Securing enough energy to meet human needs is one of the greatest challenges society has ever faced. Previously reliable sources—oil, gas and coal—are degrading air quality, devastating land and ocean and altering the fragile balance of the global climate, through the release of CO2 and other greenhouse gases. Meanwhile, earth’s rapidly industrializing population is projected to reach 10 billion by 2050. Clean alternatives are a matter of urgent necessity.
Researchers at ASU’s Biodesign Center for Applied Structural Discovery are exploring new technologies that could pave the way to clean, sustainable energy to help meet daunting global demand.

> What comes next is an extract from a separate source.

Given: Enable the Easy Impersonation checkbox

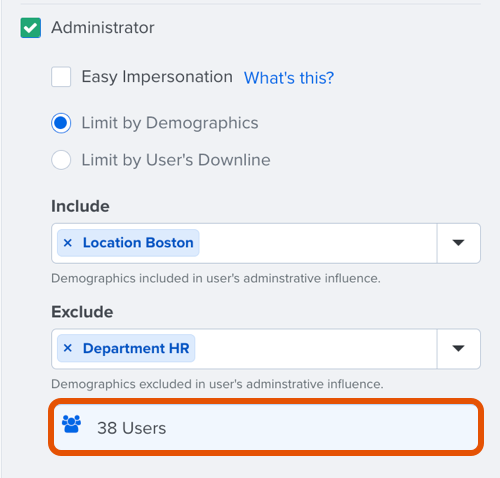Looking at the screenshot, I should point(61,77).
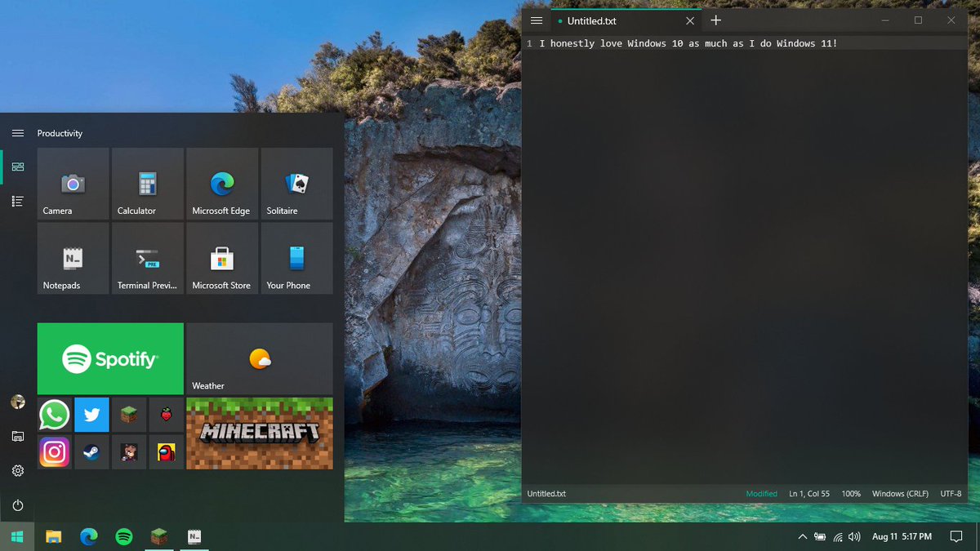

In new research appearing in the Journal of the American Chemical Society (JACS), the flagship journal of the ACS, lead author Brian Wadsworth, along with colleagues Anna Beiler, Diana Khusnutdinova, Edgar Reyes Cruz, and corresponding author Gary Moore describe technologies that combine light-gathering semiconductors and catalytic materials capable of chemical reactions that produce clean fuel.
The new study explores the subtle interplay of the primary components of such devices and outlines a theoretical framework for understanding the underlying fuel-forming reactions. The results suggest strategies for improving the efficiency and performance of such hybrid technologies, bringing them a step closer to commercial viability.
The production of hydrogen and reduced forms of carbon by these technologies could one day supplant fossil fuel sources for a broad range of reduced carbon commodities, including fuels, plastics and building materials.